The Margarine Cases were cases of manufacture, but the principle for which they are authorities is missed if they are thought of as having been decided as they were because of some consideration applying exclusively to manufacture. The ratio decidendi had to do, not with anything peculiar to manufacture, but with the distinction between laws which impose by their own force restrictions or burdens upon the very things which s. 92 protects, namely inter-State trade, commerce and intercourse themselves, and laws which impose restrictions or burdens upon things antecedent or preparatory or collateral to inter-State trade, commerce or intercourse and affect such trade, commerce and intercourse as a matter only of economic or practical consequence.
When one applies that "principle" to the facts of the present case, it is plain that the erection of a "station" for the purpose of transmitting signals by means of wireless telegraphy was, in the relevant sense, antecedent to and not a part or an attribute of the trade, commerce or intercourse involved in the transmission of such signals.
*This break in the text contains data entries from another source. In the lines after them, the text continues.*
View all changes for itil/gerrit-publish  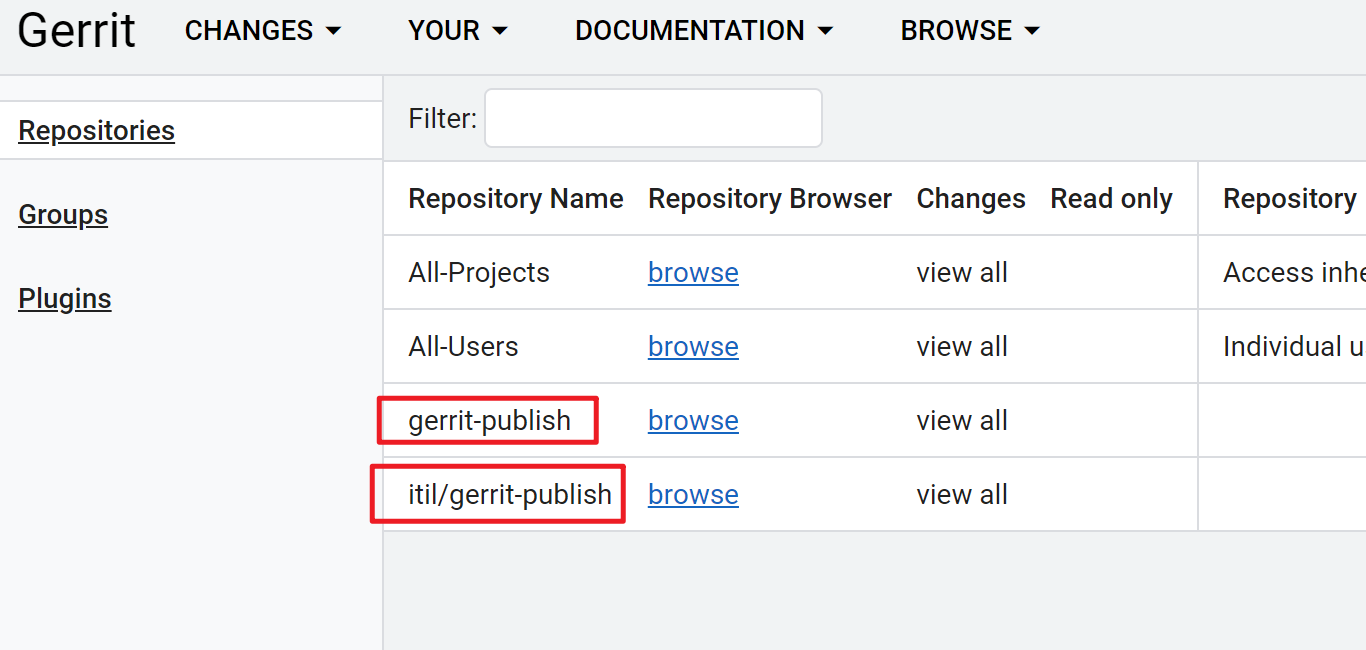coord(961,495)
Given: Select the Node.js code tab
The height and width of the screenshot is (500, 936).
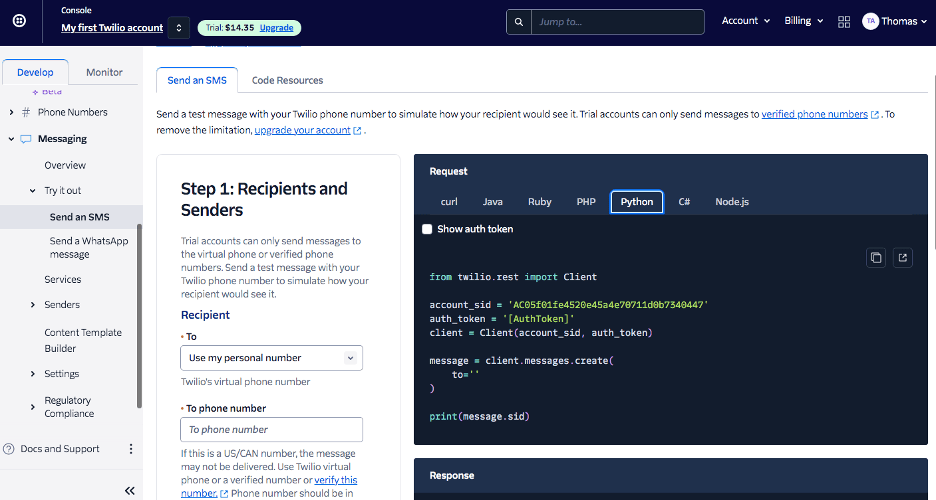Looking at the screenshot, I should pos(731,202).
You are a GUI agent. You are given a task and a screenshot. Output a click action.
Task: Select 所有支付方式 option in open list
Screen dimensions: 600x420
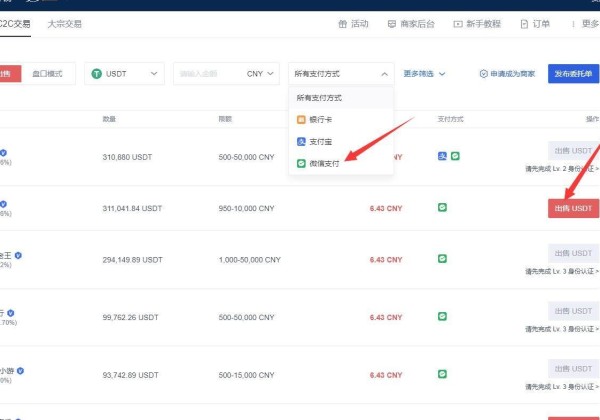click(x=319, y=97)
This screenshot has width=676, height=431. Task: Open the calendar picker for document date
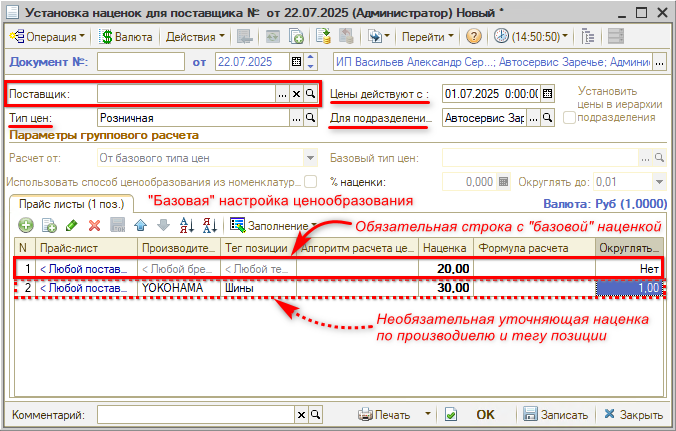click(296, 62)
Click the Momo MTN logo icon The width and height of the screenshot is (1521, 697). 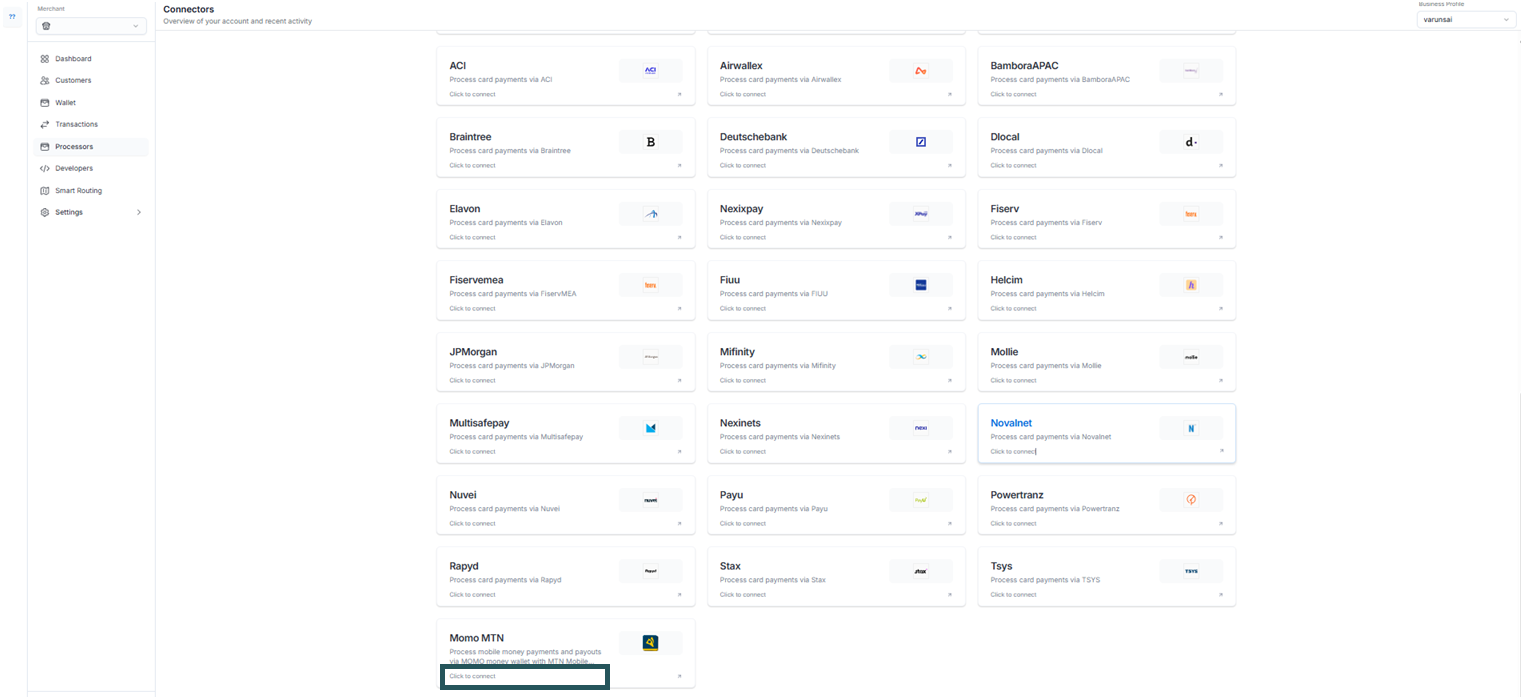tap(650, 643)
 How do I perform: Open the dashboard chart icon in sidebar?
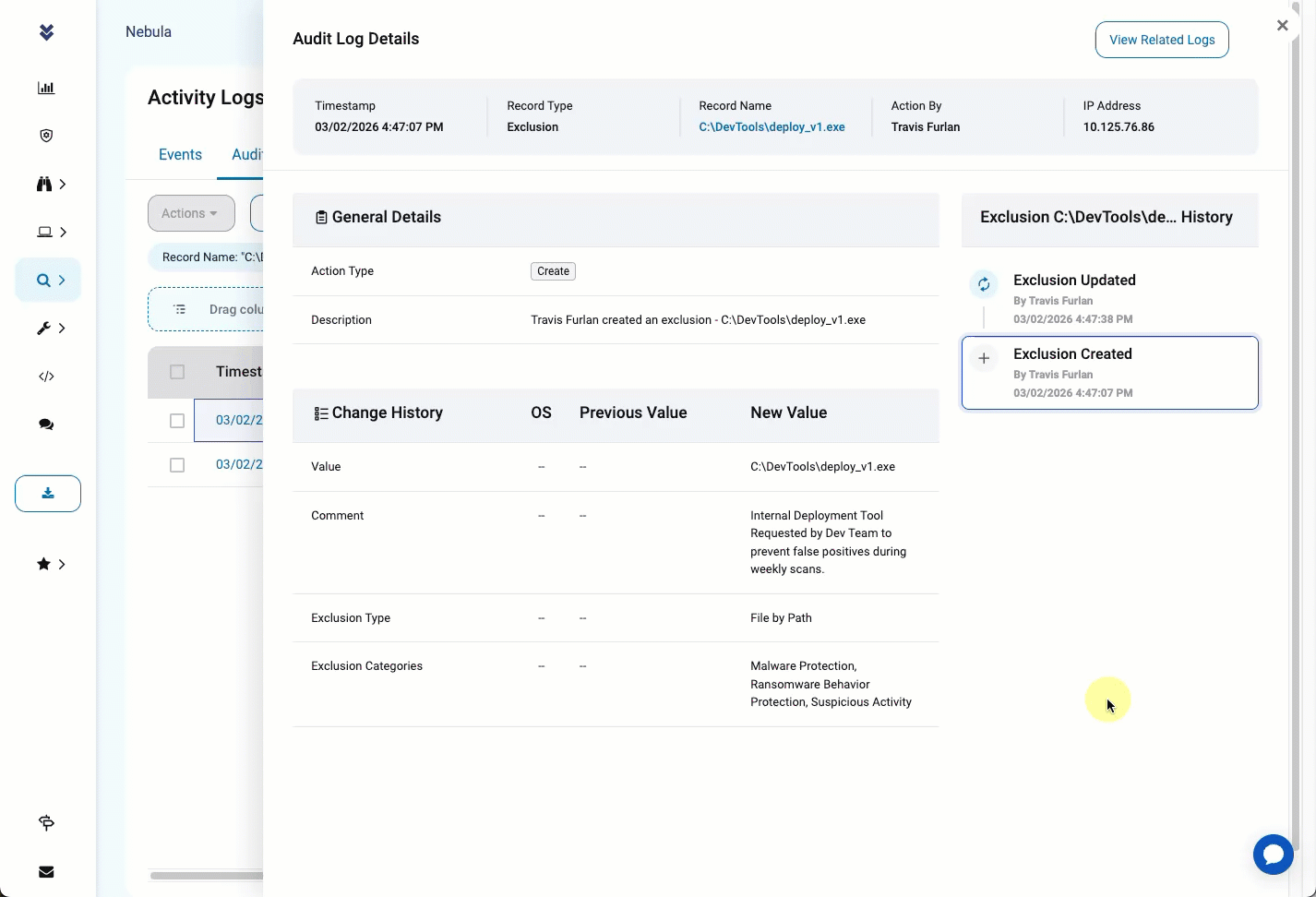46,89
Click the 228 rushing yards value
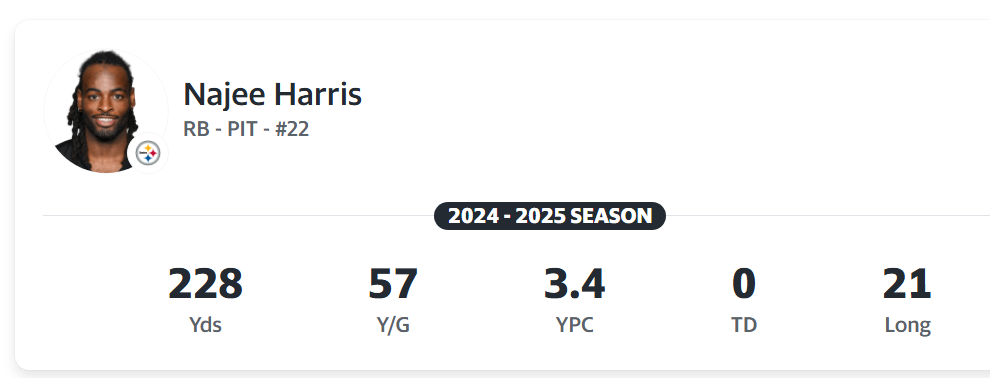Screen dimensions: 990x378 [x=205, y=284]
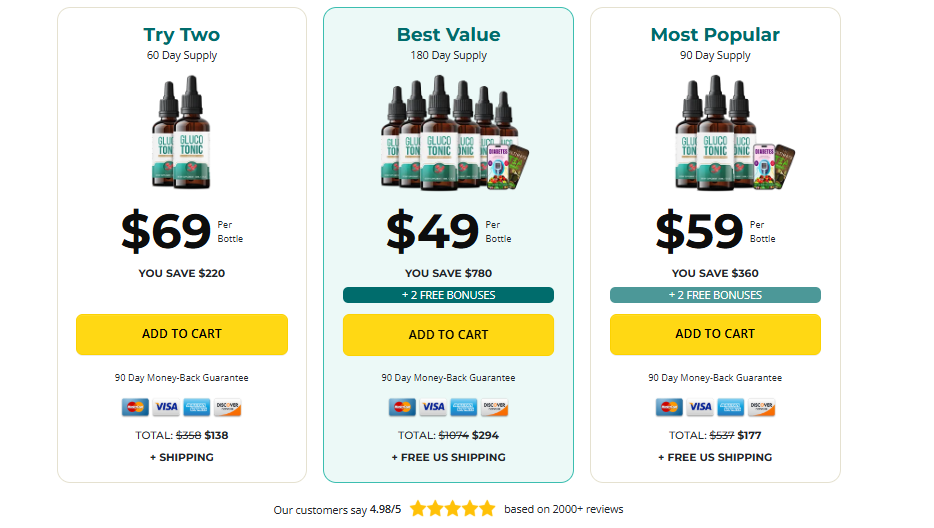This screenshot has width=934, height=528.
Task: Click the Discover icon in Try Two card
Action: click(228, 407)
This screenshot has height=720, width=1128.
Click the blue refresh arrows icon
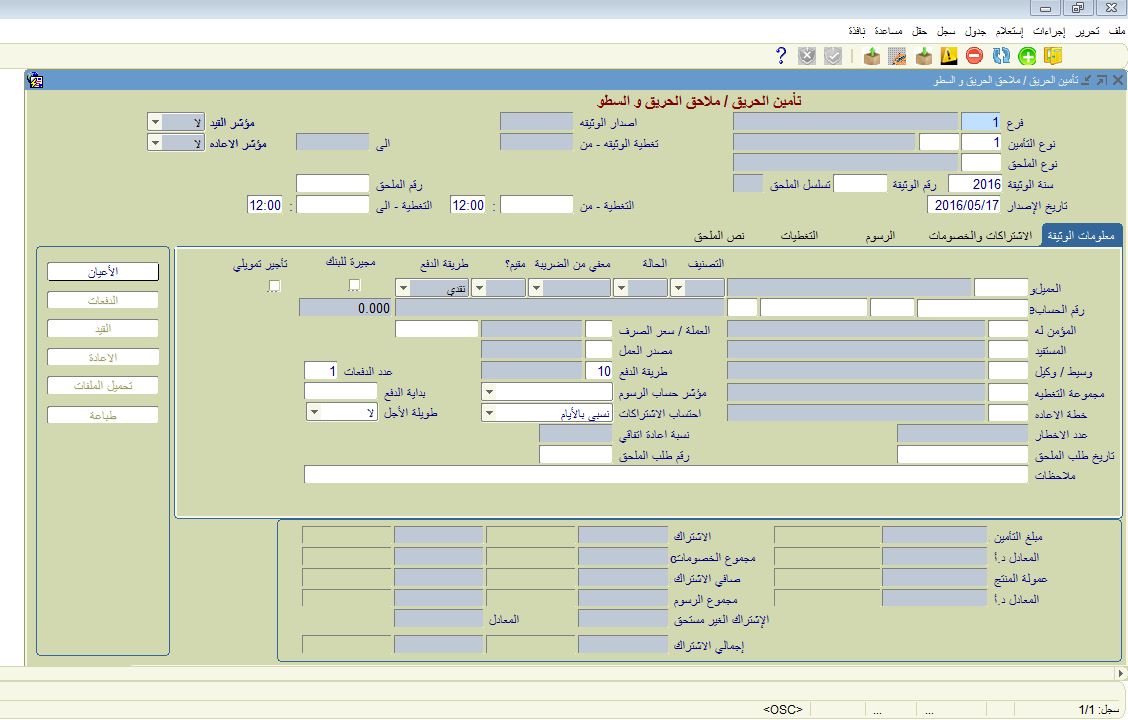pyautogui.click(x=1000, y=56)
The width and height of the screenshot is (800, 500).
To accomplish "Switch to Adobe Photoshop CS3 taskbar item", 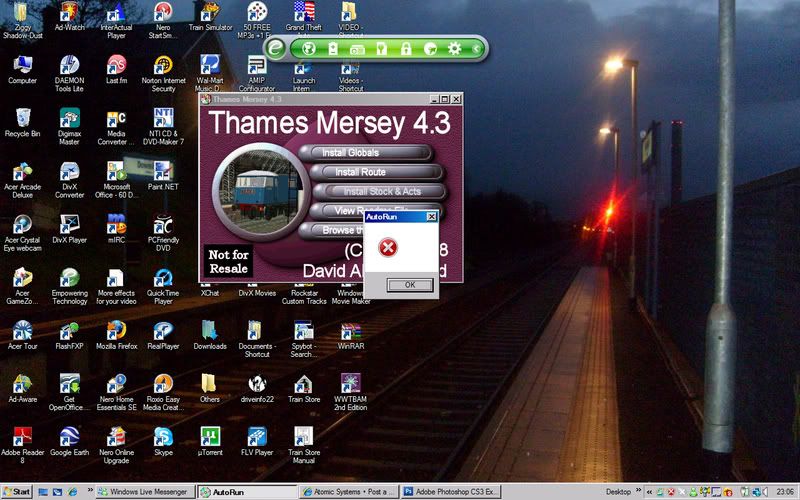I will pos(449,492).
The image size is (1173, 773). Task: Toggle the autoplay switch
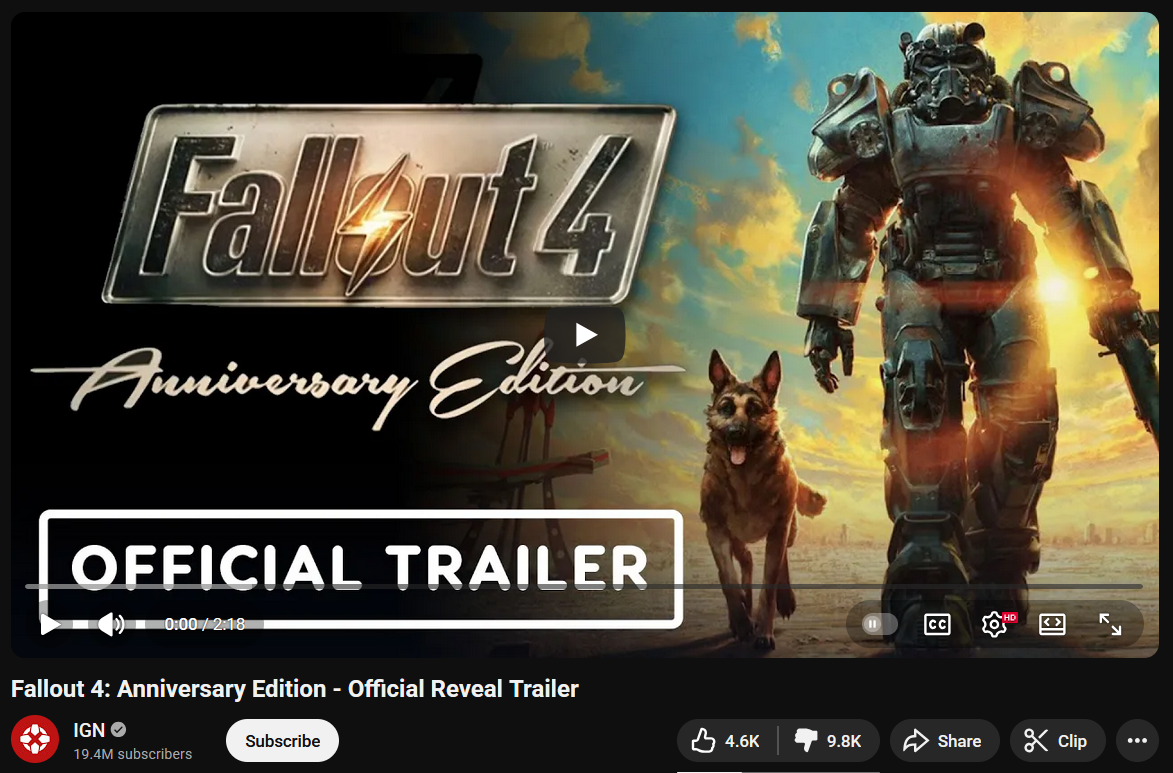[x=879, y=624]
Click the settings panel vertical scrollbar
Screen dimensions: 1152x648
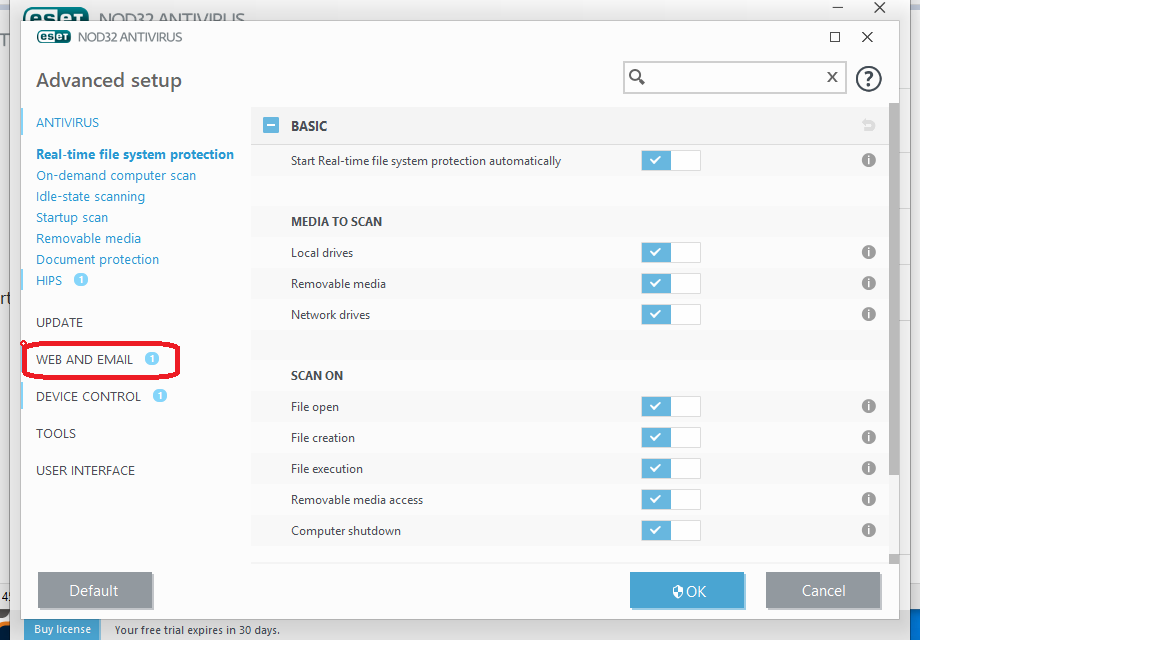pos(893,300)
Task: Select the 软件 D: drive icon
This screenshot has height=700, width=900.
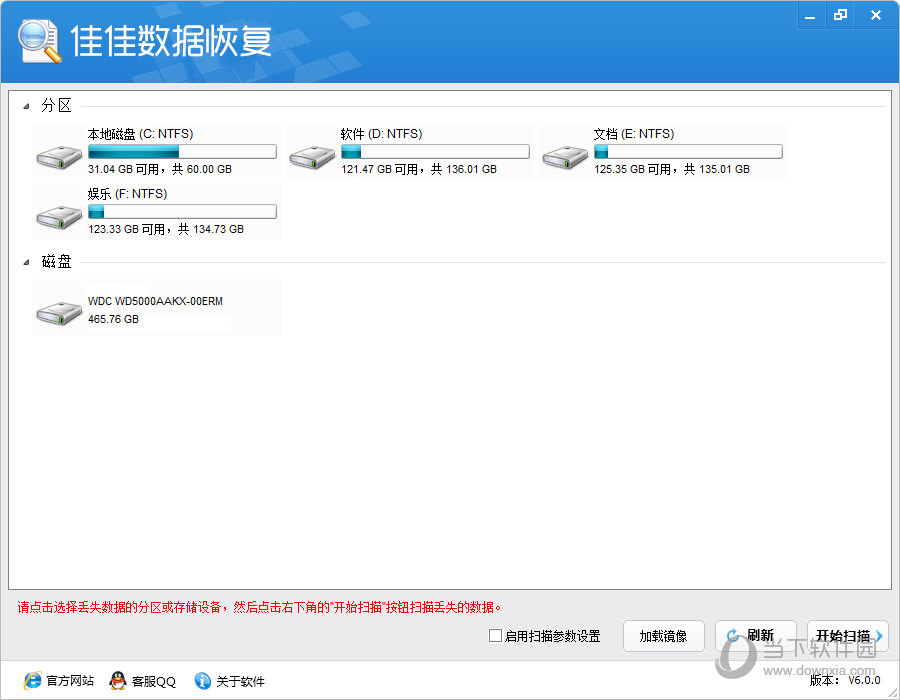Action: click(x=312, y=156)
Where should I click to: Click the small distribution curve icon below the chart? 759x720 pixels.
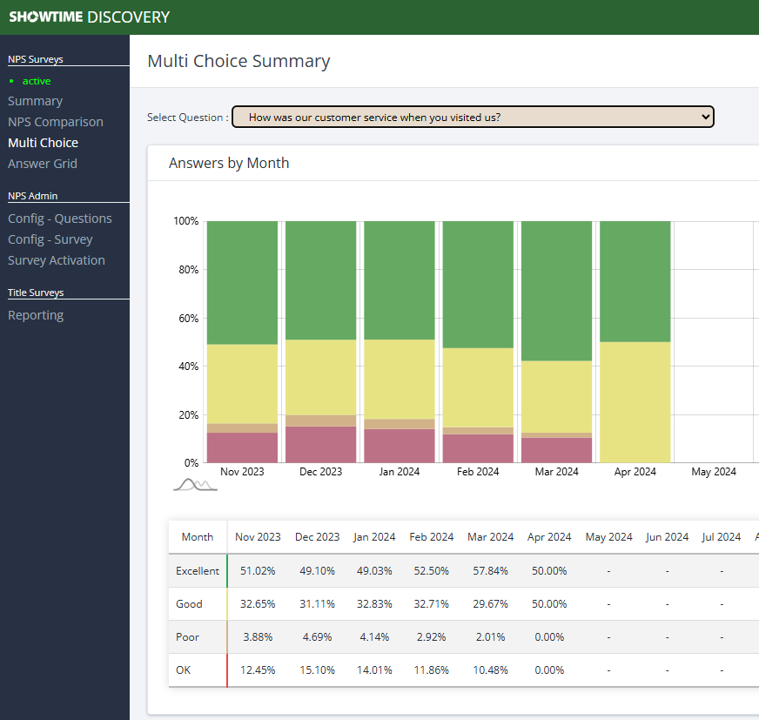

Nor, in my view, can it properly be said that the maintenance of a station for the purpose of transmitting such signals was, in the sense explained by Kitto J. in the above passage, either a part or an essential attribute of the trade, commerce or intercourse involved in the actual transmission of the signals. A law which prohibits or burdens the maintenance (i.e. the keeping "in efficient working order": Galashiels Gas Co. Ltd. v. Millar [27] of a station does not "by its own force" impose "restrictions or burdens upon the very things which s. 92 protects", namely, the interstate trade, commerce and intercourse involved in the actual transmission of signals. Such a law restricts or burdens only what is "antecedent or preparatory or collateral to" the actual transmission of signals. It affects the trade, commerce or intercourse which that transmission involves "as a matter only of practical consequence". Indeed, s. 6(1)(a) of the Act itself distinguishes between the "antecedent", "preparatory" and "collateral" activities of the erection, establishment and maintenance of the station and the activity of using the station in the actual process of transmission. It is the last-mentioned activity (i.e. the actual use) which alone constitutes a part or an essential attribute of trade, commerce or intercourse (i.e. the transmission of signals interstate) which s. 92 protects.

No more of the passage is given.